Engine	Language	Typical deployment	This lesson
llama.cpp server	C/C++	Laptop, edge, single GPU	You are here
vLLM	Python	Multi-GPU datacenter, high throughput	Step 3 (coming)
TGI	Python/Rust	HuggingFace ecosystem, managed serving	Step 3 (coming)

When you switch from llama.cpp on your Mac to vLLM on a cloud GPU, Cline does not change — only the Base URL changes. That is why learning the API contract now pays off immediately.

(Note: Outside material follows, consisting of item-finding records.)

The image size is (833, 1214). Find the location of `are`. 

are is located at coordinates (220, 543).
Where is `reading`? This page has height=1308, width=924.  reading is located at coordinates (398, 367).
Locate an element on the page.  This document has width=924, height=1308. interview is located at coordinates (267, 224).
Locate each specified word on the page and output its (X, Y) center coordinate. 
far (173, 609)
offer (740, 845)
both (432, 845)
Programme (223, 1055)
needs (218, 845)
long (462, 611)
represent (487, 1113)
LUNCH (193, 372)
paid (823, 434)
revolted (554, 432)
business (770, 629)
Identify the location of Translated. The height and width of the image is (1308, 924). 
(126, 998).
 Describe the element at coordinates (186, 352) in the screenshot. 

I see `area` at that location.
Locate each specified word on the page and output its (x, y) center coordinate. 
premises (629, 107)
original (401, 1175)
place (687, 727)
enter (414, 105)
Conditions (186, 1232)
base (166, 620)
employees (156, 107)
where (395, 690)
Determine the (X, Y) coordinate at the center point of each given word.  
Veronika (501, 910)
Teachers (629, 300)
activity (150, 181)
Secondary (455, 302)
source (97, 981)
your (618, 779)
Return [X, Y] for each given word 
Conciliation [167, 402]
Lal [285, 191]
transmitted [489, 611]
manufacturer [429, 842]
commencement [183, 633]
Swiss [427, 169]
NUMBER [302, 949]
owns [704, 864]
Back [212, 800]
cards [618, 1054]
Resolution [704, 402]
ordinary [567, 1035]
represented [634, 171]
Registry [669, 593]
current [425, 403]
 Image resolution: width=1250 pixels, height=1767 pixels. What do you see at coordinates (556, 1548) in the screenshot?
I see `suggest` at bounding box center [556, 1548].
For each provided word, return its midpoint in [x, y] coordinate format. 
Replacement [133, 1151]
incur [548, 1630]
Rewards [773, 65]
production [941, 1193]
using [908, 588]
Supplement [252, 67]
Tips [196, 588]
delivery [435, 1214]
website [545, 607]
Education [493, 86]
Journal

Step 3 context — what comes next

You have completed the first Step 3 lesson. Here is how it fits the full inference deep dive:

What this lesson covers	What the rest of Step 3 adds
One model (Qwen2.5 Coder 7B)	Many models via shared inference servers
llama.cpp on one machine	vLLM, TGI, llama.cpp server at scale
Q4_K_M quantization (GGUF)	GPTQ, AWQ, and when to use each format
Single user, single request	Batching and continuous batching
Local OpenAI-compatible API	Serving design, throughput vs. latency
Synchronous generation	Speculative decoding with draft models

The Step 3 roadmap covers all of this. Relevant office hours:

Unsloth and LLM efficiency — GPU kernel fusion (the optimization layer above raw math)
Benchmarking in AI — how to measure inference speed honestly
The three pillars of model development — inference as one pillar alongside data and training

Everything you understood in Step 2 — tokens, attention, KV cache, GGUF, mmap — is the foundation for understanding why these serving systems are designed the way they are.

Troubleshooting

Symptom	Likely cause	Fix
`llama-server: command not found`	Not on PATH after install	Reopen terminal; check `brew --prefix llama.cpp`
Server starts then OOM / crashes	Context too large for RAM	Reduce `-c` to 8192
Cline shows connection error	Server not running or wrong port	Confirm `curl http://127.0.0.1:8080/v1/models`
Slow first response	Model loading + compilation	Wait for “model loaded” in server logs
Garbled or empty output	Model ID mismatch	Copy exact name from `/v1/models` into Cline

Progress tracker

## My First Break AI Lesson 2a Progress

### Setup
- [ ] llama.cpp installed (`llama-server --version` works)
- [ ] Qwen2.5 Coder Q4_K_M server running on port 8080
- [ ] Cline installed in VS Code or Cursor
- [ ] API configured: OpenAI Compatible, base URL http://127.0.0.1:8080/v1
- [ ] Auto Compact enabled

### Verify
- [ ] `curl http://127.0.0.1:8080/v1/models` returns JSON
- [ ] Cline panel shows local model name at bottom
- [ ] Completed one coding task end-to-end (plan → approve → files written)

### Reflect
- [ ] Can explain the three-piece stack (GGUF → llama-server → Cline)
- [ ] Can explain why OpenAI-compatible APIs matter for Step 3
- [ ] Ready for deeper Step 3 topics: batching, vLLM, TGI

Bring checked items and blockers to office hours.